Consigne écrite A — Recopiez le passage du texte sur le quinquennat de François Hollande allant de « Déjà, le calendrier » jusqu'à « de confiance perdue. », en remplaçant « couacs » par « cafouillages ».
Consigne écrite B — D'après le texte sur le quinquennat de François Hollande, quel surnom son attitude lors de ses premiers déplacements lui vaut-elle ?

Bloc de texte —
○ ○ ○ ○ ○ ○ ○
La fête ne dure qu’un temps. Pour une élection, elle ne dure même qu’un soir car la réalité et les problèmes vous rattrape vite. Surtout quand la pluie vient s’en mêler. La première image de François Hollande Président aura été celle d’un homme trempé par les trombes d’eau qui s’abattaient sur lui en remontant les Champs Elysées après son investiture. Elle fera plutôt sourire. Elle aurait pu être celle d’un homme qui reste droit et fier malgré les éléments contraires, elle est surtout restée comme celle d’un homme qui n’a pas de bol. On ne savait pas alors qu’elle serait tout à fait symbolique du quinquennat qui allait suivre.
En effet, le quinquennat a commencé avec un brin de légèreté. L’attitude ouverte et amicale de Hollande lors de ses premiers déplacements fait de lui le « Président des bisous ». On veut croire que la page Sarkozy est totalement refermée et que celle qui s’ouvre sera plus joyeuse et riante. Au moment de son élection, tous les grands esprits prévoient que la reprise économique est solide et la conjoncture favorable. Il se pourrait qu’on oublie enfin définitivement la crise de 2008. Mais très vite tout cela va se gripper.
Déjà, le calendrier électoral condamne tous les Présidents à commencer par un grand rien. En effet, tant que les législatives ne sont passées, il ne passe pas grand chose. Après avoir été saoulé de politique pendant des mois, beaucoup de citoyens se lassent une fois l’élection présidentielle passée et tout cela leur donne une impression que le changement n’est en fait pas pour maintenant. Et quand le nouveau gouvernement se met au travail, il commettra une série de maladresses, d’annonces ratées, suivies de rétro-pédalages. La presse parlera de « couacs » et dans l’opinion, cela deviendra sa marque de fabrique. L’année 2012 se termine avec déjà un sentiment de gâchis et de confiance perdue.
○ ○ ○ ○ ○ ○ ○
Données enregistrées —

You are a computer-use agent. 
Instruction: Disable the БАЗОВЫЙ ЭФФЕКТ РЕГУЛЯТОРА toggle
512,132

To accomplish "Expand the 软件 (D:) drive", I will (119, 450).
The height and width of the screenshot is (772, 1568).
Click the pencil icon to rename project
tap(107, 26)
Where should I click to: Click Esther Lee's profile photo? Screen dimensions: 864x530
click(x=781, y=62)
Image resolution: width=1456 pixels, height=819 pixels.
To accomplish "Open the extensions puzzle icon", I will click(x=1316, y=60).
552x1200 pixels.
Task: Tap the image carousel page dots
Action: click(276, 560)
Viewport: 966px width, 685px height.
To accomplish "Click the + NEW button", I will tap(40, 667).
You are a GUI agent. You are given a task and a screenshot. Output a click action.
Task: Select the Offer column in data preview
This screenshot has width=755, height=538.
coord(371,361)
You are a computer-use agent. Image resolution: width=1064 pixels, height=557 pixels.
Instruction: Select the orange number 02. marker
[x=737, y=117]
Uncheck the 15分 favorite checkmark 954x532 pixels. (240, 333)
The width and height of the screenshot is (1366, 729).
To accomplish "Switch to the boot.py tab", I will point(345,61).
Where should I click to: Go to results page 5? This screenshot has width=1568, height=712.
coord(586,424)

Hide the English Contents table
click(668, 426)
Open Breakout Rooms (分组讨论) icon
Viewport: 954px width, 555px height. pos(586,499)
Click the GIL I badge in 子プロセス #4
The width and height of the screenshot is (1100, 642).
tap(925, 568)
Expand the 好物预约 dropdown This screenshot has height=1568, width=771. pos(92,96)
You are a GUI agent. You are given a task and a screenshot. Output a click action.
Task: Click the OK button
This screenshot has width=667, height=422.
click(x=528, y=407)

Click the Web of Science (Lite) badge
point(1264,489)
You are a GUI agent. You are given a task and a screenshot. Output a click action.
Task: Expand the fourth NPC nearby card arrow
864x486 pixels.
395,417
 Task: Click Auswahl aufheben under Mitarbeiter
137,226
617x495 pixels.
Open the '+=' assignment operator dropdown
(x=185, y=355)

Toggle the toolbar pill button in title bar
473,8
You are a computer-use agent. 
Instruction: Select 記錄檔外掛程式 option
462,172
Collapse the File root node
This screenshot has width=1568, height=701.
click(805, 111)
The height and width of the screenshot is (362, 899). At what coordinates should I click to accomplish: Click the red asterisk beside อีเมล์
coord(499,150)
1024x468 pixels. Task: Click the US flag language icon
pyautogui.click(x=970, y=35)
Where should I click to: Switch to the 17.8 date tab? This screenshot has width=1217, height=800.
○ ○ ○ ○ ○ ○ ○
Réponse écrite A —
Déjà, le calendrier électoral condamne tous les Présidents à commencer par un grand rien. En effet, tant que les législatives ne sont passées, il ne passe pas grand chose. Après avoir été saoulé de politique pendant des mois, beaucoup de citoyens se lassent une fois l’élection présidentielle passée et tout cela leur donne une impression que le changement n’est en fait pas pour maintenant. Et quand le nouveau gouvernement se met au travail, il commettra une série de maladresses, d’annonces ratées, suivies de rétro-pédalages. La presse parlera de « cafouillages » et dans l’opinion, cela deviendra sa marque de fabrique. L’année 2012 se termine avec déjà un sentiment de gâchis et de confiance perdue.

Réponse écrite B — Le « Président des bisous ».